I have written a follow-up to this, available at an integrated user model. This was written on May 4 2015.

I then had a brain wave and decided to talk about plotting in Sherpa when using the low-level API. This was written on May 5 2015.

I have updated the notebook for the Sherpa 4.8.2 release in September 2016; there are no changes to the notebook, but you can now use Python 3.5 as well as 2.7. Actually, there's one minor change to the notebook, but that is due to a change in the IPython/Jupyter code rather than Sherpa: it is no longer necessary to say

import logging
logging.getLogger('sherpa').propagate = False

to stop seeing double messages from Sherpa.

Author and disclaimer

This was written by Douglas Burke on May 26 2015. This notebook, and others that may be of interest, can be found on GitHub at https://github.com/DougBurke/sherpa-standalone-notebooks.

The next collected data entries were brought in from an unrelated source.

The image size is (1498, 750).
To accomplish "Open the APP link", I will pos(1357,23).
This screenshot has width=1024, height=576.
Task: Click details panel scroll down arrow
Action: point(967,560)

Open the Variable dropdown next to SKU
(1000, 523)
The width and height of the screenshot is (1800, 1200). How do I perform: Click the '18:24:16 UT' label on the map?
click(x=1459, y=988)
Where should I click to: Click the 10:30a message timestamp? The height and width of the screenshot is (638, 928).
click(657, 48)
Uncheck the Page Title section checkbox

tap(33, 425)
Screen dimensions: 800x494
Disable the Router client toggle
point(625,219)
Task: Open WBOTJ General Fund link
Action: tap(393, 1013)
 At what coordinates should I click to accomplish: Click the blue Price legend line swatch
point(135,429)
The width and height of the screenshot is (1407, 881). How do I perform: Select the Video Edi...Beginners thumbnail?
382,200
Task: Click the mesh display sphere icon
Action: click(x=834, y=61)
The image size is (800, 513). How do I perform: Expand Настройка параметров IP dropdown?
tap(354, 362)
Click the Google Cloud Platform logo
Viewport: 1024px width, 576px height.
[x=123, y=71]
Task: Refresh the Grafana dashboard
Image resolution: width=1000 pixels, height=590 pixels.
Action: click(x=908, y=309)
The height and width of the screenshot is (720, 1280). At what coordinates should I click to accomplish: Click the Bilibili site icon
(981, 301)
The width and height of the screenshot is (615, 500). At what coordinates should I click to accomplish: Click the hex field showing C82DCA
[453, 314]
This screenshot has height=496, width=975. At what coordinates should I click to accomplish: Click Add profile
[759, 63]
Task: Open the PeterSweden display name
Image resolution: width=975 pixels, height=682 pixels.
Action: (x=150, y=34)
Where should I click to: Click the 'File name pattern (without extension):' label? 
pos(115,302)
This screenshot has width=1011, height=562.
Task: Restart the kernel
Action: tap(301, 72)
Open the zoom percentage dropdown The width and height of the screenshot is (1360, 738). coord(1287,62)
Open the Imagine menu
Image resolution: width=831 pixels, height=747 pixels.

The information in this document is placed into the Publc Domain. It is not an official product of the Chandra X-ray Center, and I make no guarantee that it is not without bugs or embarassing typos. Please contact me via the GitHub repository or on Twitter - at @doug_burke - if you have any questions.

Last run

When was this notebook last run?

In [1]:
import datetime
datetime.datetime.now().strftime("%Y-%m-%d %H:%M")
Out[1]:
'2016-09-26 19:18'

Setting up

In [2]:
import scipy.stats
import matplotlib.pyplot as plt
import numpy as np
In [3]:
%matplotlib inline

To make my testing easier, I fix the random seed. It's the same value as used by Jake's AstroML book, but you may want to use a different value yourself ;-)

In [4]:
np.random.seed(1)

Simulating some data

For this example, I am going to simulate values from a Gamma distribution using scipy.stats.gamma. Following the Wikipedia page I use the names k and theta for the parameters of the distribution; fortunately they map onto the a and scale values used by scipy.stats.gamma.

The mean of the distribution is just k * theta, so 2.86 here:

In [5]:
k_orig = 1.1
theta_orig = 2.6
ysim = scipy.stats.gamma.rvs(a=k_orig, scale=theta_orig, size=1000)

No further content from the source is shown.